Make yourself employable so you can stop fearing layoffs

Layoffs are heart-breaking and difficult for everyone involved. But, it doesn’t have to be something you fear.


My first layoff experience was in college. As an intern my department got eliminated when the telecom bubble burst.


The experience opened my eyes to the limits of the comfort zone called a job. There was no safe haven, so I’d better stop pretending.


I never wanted to fear another layoff. I wanted to be prepared for anything. Here’s how I did it:


1. Be honest with yourself


Are you employable? Have your skills stayed current?

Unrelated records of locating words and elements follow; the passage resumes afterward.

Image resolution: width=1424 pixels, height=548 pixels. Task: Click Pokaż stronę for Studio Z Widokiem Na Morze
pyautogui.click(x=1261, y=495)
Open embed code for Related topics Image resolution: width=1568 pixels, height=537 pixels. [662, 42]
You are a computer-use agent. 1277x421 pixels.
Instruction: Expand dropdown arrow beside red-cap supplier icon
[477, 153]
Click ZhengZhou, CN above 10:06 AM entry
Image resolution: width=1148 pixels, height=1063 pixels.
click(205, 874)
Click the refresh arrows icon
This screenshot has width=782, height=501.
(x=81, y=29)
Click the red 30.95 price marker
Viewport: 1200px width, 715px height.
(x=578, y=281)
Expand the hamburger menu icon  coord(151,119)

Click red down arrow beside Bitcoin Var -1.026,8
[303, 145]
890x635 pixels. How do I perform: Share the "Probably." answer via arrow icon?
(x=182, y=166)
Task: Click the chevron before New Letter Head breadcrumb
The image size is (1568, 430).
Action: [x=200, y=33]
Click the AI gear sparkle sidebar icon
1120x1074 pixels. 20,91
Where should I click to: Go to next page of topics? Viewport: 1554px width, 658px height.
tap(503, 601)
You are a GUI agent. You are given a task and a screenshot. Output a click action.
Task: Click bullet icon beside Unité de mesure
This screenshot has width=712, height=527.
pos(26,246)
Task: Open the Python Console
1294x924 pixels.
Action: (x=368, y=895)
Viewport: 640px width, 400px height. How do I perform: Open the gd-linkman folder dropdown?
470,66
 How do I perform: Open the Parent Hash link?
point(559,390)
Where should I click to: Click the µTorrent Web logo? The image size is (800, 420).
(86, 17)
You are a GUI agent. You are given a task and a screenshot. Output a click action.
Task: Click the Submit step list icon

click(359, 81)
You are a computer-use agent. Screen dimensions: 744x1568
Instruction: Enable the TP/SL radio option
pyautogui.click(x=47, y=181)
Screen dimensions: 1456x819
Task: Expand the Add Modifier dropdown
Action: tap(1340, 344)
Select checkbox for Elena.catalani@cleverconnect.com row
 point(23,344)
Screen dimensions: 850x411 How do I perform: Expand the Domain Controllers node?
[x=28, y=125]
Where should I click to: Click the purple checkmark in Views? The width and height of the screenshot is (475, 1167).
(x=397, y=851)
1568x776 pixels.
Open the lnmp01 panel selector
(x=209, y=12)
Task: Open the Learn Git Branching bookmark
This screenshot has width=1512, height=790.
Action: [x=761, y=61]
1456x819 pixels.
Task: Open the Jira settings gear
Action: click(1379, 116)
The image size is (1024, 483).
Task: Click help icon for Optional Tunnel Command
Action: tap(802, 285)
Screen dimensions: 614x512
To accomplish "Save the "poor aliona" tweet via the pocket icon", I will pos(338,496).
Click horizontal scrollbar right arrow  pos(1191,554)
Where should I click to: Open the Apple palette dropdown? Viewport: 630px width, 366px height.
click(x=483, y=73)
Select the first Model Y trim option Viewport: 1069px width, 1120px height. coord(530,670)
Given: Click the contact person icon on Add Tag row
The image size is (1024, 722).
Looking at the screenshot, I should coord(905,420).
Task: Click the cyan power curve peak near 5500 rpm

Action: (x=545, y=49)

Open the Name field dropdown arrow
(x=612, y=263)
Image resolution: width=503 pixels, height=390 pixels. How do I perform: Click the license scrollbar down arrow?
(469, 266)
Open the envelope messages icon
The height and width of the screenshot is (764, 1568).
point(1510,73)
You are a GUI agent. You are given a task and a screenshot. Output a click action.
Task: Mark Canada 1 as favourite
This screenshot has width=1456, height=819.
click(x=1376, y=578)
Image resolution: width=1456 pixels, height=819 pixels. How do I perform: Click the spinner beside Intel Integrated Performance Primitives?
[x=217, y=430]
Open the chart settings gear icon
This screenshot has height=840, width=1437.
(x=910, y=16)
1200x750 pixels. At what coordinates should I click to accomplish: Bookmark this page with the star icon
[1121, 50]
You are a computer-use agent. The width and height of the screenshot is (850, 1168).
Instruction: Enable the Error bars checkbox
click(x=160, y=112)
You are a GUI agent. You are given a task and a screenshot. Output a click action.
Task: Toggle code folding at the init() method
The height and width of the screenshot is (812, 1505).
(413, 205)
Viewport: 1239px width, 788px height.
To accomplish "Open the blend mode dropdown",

Honestly assess where you're at in your career and whether you are continuing to grow.


If you don't like what you see, create an action plan to fix it.


2. Get out of your comfort zone


The comfort zone is our safe haven, but staying in your comfort zone impedes your growth.


Transfer to that new project with the new technology. Take the time to learn new technologies on your own. Start building a product you think you could sell.


Learn, write about it, present, contribute, rinse, repeat.


3. Put the work in


Success in your career, your relationships, everything important in life, comes from putting in the work. When you’re at your job, give it your all.


I'm not saying you have to work 80 hours a week, but don’t be lazy. Stay off social media at work, limit the water cooler discussions, and get it done.


4. Never stop interviewing


Interviewing is a skill. Setting up at least a monthly phone screen or in-person interview will help keep you sharp.


Interviewing also helps you understand what you want and what skills are in-demand. Don’t burn bridges along the way by stringing a company along, but it never hurts to test the waters.


5. Build a professional online presence


You may have seen your LinkedIn feed explode with posts over the past few months from those impacted by the layoffs.


Those who have curated their online presence over the years have received significant responses and offers to help.


6. Keep networking


95% of the opportunities I’ve had have come from my network. Reach out to at least 2 previous or new contacts every week.


Actively build new connections and continue to stay on the radar of those you’ve worked with in the past.


7. Believe in yourself


It may be cliche, but you can do it. Believing in yourself is confidence, and that confidence shines through. It’s something everyone is naturally attracted to.


Confidence will help you sell your ideas to others, land jobs, get promotions, and generally feel better about yourself. But, it’s not free.


So remember…


No one is going to be confident in their job search when:

  • they've been doing the minimum to get by

  • their skills are outdated

  • they haven’t interviewed in years

  • they have a resume that looks unimpressive

  • they have no network to fall back on

You have our guide. Use it. You’ll never fear another layoff.